* Directions
Continue the article on Videocut Skills, picking up right after its final sentence and keeping its technical voice.

Excerpted text START

Videocut Skills: AI Video Editing That Understands What You're Saying

Smars
Agent Skills , Open Source
06 Jun, 2026

You record a 19-minute talking-head video. You say the same sentence three times. You correct yourself mid-sentence. You say “um” forty times. The content is good but the pacing is unwatchable.

You open 剪映 (CapCut). You hit “smart cut silence.” It removes the dead air. It keeps all three versions of the same sentence. It keeps every “uh” and every failed take. It doesn’t understand language — it only sees audio waveforms.

Videocut Skills solves this with semantics. It’s a Claude Code plugin that edits spoken-word video the way a human editor would: by understanding what you actually said.

What You Get

Videocut Skills turns Claude Code into a video editing agent. Five skills that form a complete pipeline, from raw footage to finished subtitled video.

Semantic editing: Claude reads the transcript sentence by sentence, detecting repeated phrases, self-corrections (“I mean, actually…”), false starts, and filler words. Waveform-based editors can’t do this.
Silence detection: configurable threshold (>0.3s default), auto-marked for removal
Duplicate sentence detection: adjacent sentences sharing ≥5 characters at the start → keep the second, delete the first
In-sentence repetition: “so let’s start so let’s start with the intro” → removes the duplicate chunk
Custom dictionary for subtitles: fixes ASR errors on technical terms (Claude Code, MCP, API) that generic transcription always mangles
Self-evolution: remembers your preferences — “keep appropriate ‘um’s as transitions,” “silence threshold to 1 second” — and applies them next time

The Pipeline

Five skills, used in sequence:

1. Install (/videocut:安装) — one-time setup. Checks Python, FFmpeg, Node.js. Downloads FunASR (~2GB) and Whisper large-v3 (~3GB).

2. Cut spoken content (/videocut:剪口播 video.mp4) — the core. Extracts audio, uploads to 火山引擎 (Volcengine) ASR for word-level timestamps, then Claude performs semantic review: silence, filler words, repetition, self-correction. Outputs a review webpage you open in browser.

3. Human review — a web UI at port 8899. Every potential cut is marked on a timeline. Click to jump to that moment, double-click to select/deselect, shift-drag to bulk-select. When you’re done, click “Execute Cut” → FFmpeg assembles the final video via filter_complex + trim.

4. Subtitles (/videocut:字幕) — Whisper transcription with dictionary-based correction. Review confirms spelling, then FFmpeg burns subtitles into the video.

5. HD export (/videocut:高清化, optional) — 2-pass encoding with sharpening. Matches source parameters, 1.2x bitrate.

Real Numbers

From the project’s own demo: a 19-minute raw recording produced 608 auto-detected issues — 114 silences, 494 speech errors and repetitions. The final cut was 72MB. One human review pass, one click to execute.

No timeline dragging. No waveform scrubbing. Claude read the transcript, flagged every problem, and the person just said yes or no.

Why This Beats Traditional Editors

剪映’s smart cut operates on audio alone. It sees silence and cuts it. It doesn’t know that sentence A and sentence B are the same sentence said twice. It doesn’t know that the host said “click the — actually, tap the button” and the first half should go.

Excerpted text END
Material supplied START

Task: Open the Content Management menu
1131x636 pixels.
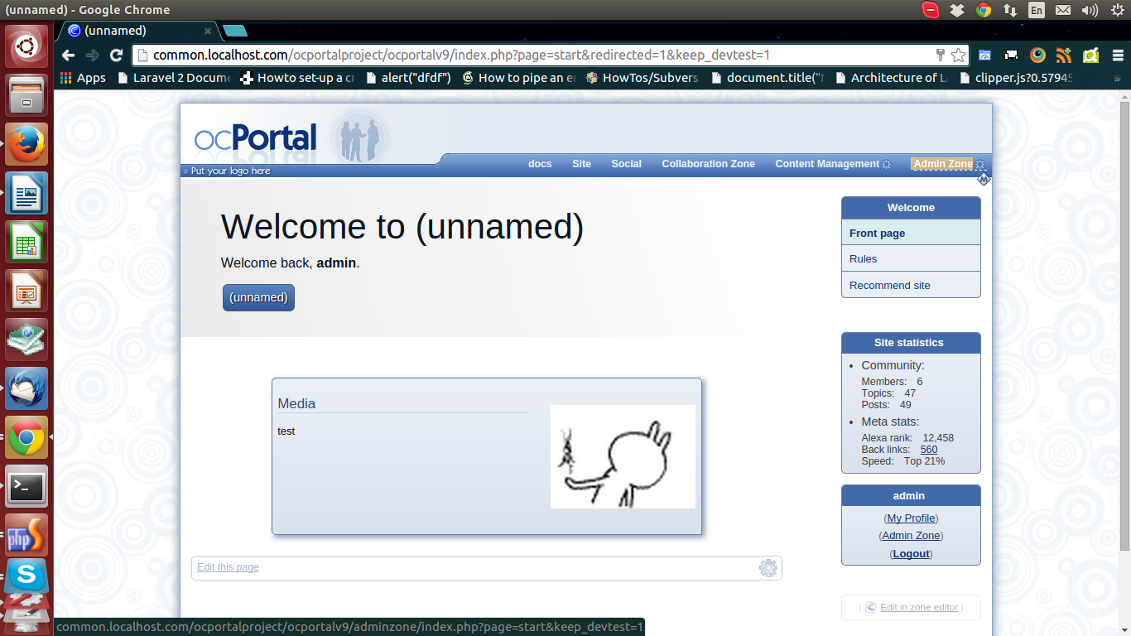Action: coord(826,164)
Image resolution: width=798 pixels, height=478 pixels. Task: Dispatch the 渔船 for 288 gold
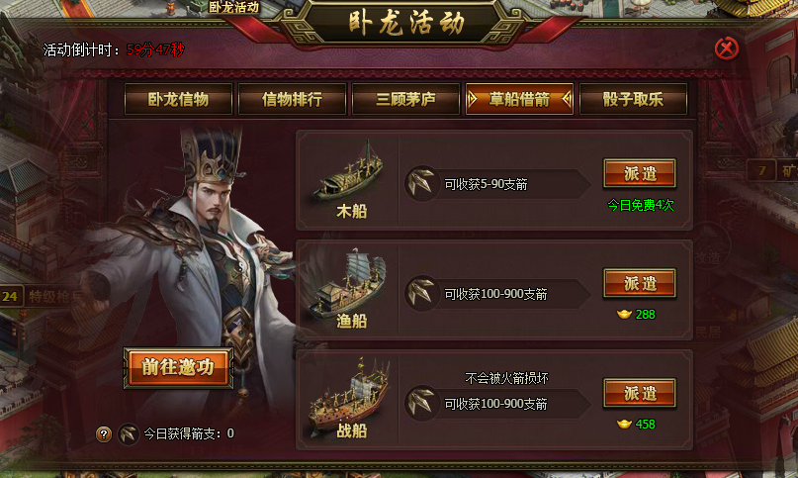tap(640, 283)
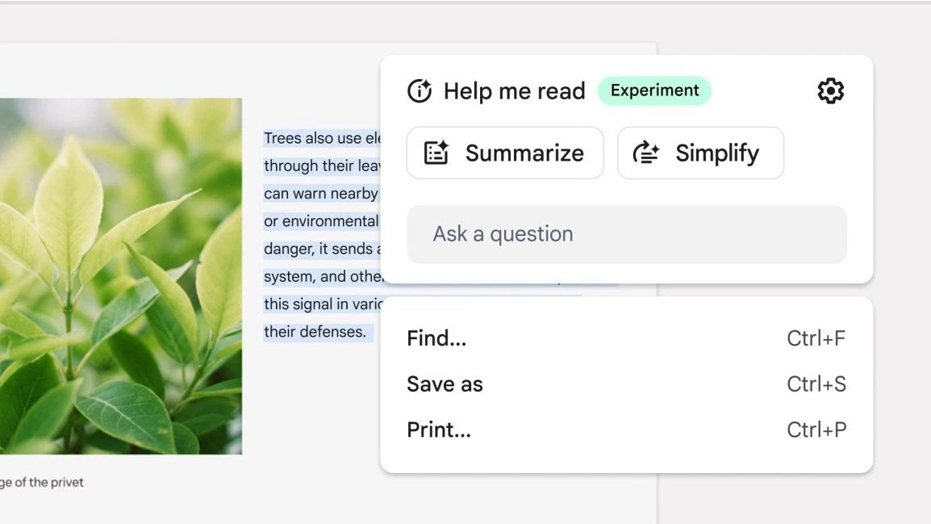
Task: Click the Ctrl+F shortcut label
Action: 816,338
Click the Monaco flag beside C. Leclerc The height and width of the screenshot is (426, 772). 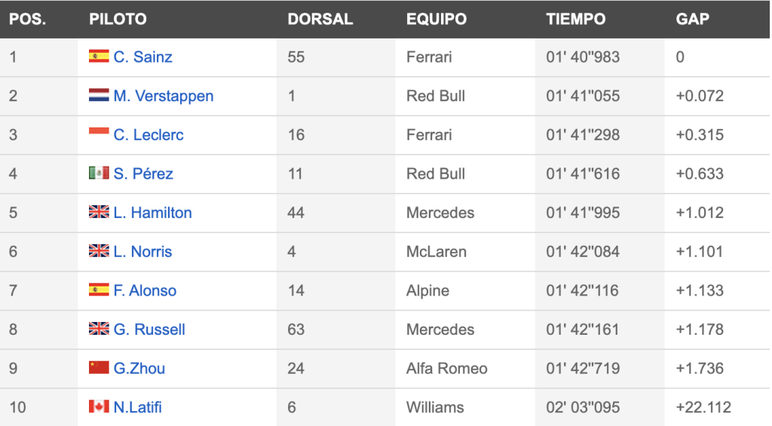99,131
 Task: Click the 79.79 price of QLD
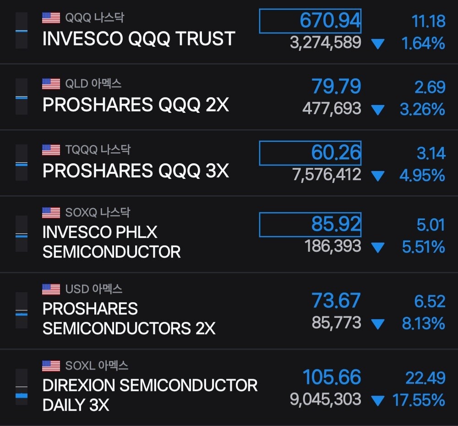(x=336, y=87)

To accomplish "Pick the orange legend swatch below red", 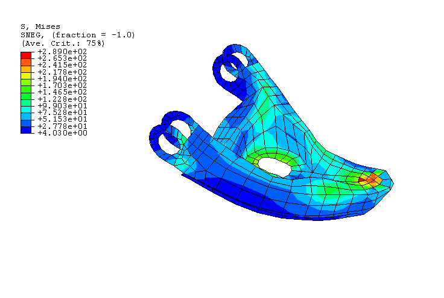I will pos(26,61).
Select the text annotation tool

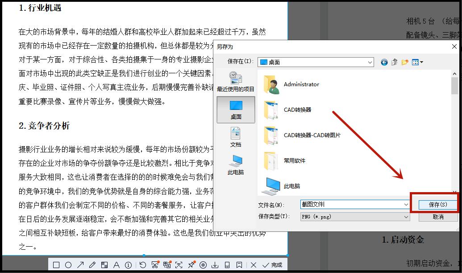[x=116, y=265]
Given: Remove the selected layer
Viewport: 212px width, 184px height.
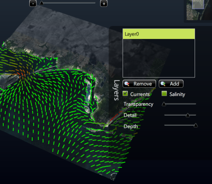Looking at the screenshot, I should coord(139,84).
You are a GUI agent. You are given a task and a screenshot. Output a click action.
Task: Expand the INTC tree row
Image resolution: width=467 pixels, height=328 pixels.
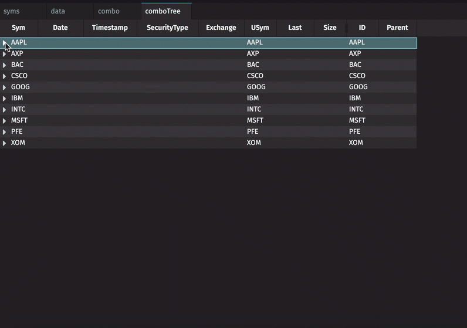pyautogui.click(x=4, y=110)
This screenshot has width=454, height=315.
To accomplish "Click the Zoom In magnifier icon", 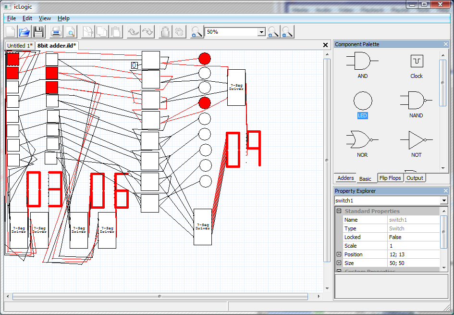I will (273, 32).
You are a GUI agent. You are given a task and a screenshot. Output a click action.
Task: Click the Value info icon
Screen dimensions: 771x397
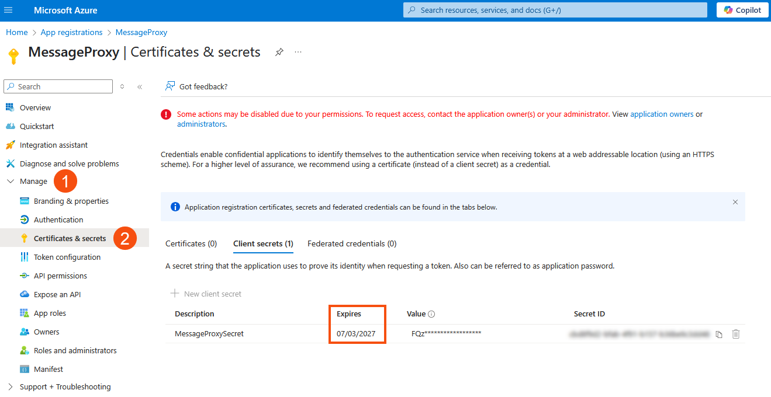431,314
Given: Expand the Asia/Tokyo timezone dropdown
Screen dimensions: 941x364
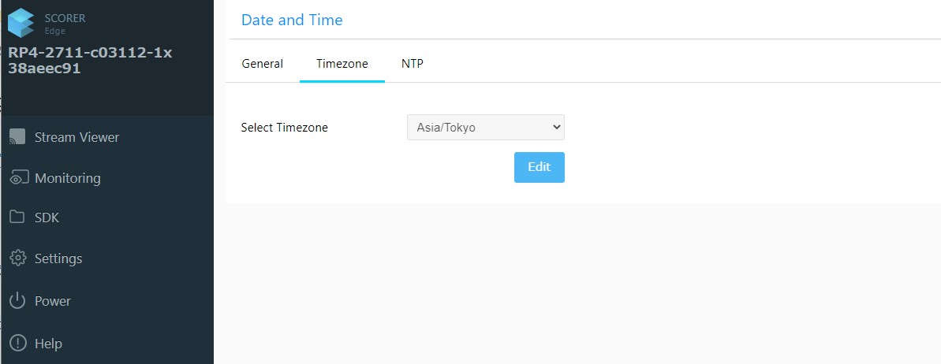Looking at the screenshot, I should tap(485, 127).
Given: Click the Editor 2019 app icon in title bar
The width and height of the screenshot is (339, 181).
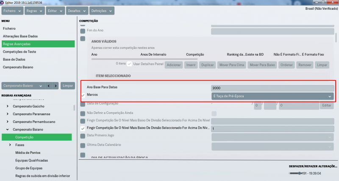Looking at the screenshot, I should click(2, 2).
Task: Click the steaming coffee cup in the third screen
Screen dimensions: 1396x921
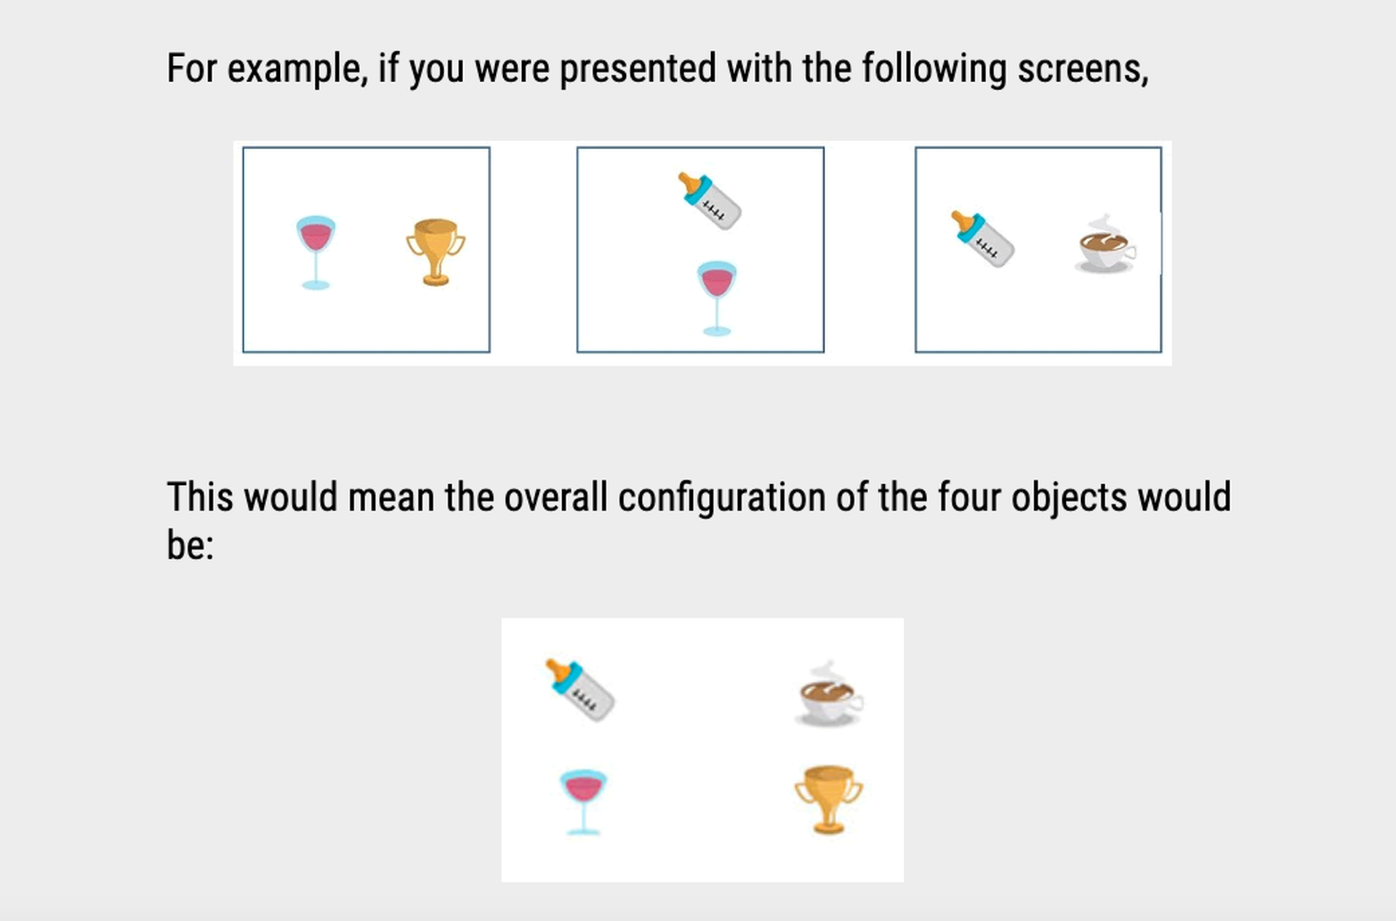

Material supplied END

* Exercise answer
Videocut uses Claude’s language model as the editor. The model reads the transcript. It understands that “so let’s, actually, I mean, let’s start” is three stabs at the same opening. It marks the first two for deletion and keeps the clean version. This is editing, not trimming.

For technical content creators especially, the subtitle dictionary is a killer feature. Whisper and 火山引擎 will both transcribe “Claude Code” as “cloud code” or “clawed code.” The custom dictionary fixes this before the subtitles hit the screen.

Setup

Clone and configure:

git clone https://github.com/Ceeon/videocut-skills.git ~/.claude/skills/videocut
cd ~/.claude/skills/videocut
cp .env.example .env
# Edit .env — add your 火山引擎 API Key

Then in Claude Code:

/videocut:安装

The agent installs dependencies. After that, point it at a video and start editing.

What It Doesn’t Do

Videocut is built for spoken-word content — talking-head videos, tutorials, presentations. It won’t help with multi-camera edits, color grading, or creative montage. It’s a precision tool for a specific job.

The ASR step requires a 火山引擎 API key (free tier available). The subtitle skill downloads Whisper large-v3, which is ~3GB on disk.

On the upside, every editing decision is reviewable before execution. Claude proposes cuts; you approve them. No black-box editing.

Skills Are Production Tools

eulab showed skills creating educational content. Seedance2-Skill showed skills as prompt-engineering expertise. Videocut Skills shows something else: skills as production pipelines.

This isn’t a toy. It’s a tool someone built to solve their own editing bottleneck, with a web review UI, API integration, model downloads, and self-updating rules. Five skills that chain together into a workflow that takes a raw recording and outputs a polished video with subtitles.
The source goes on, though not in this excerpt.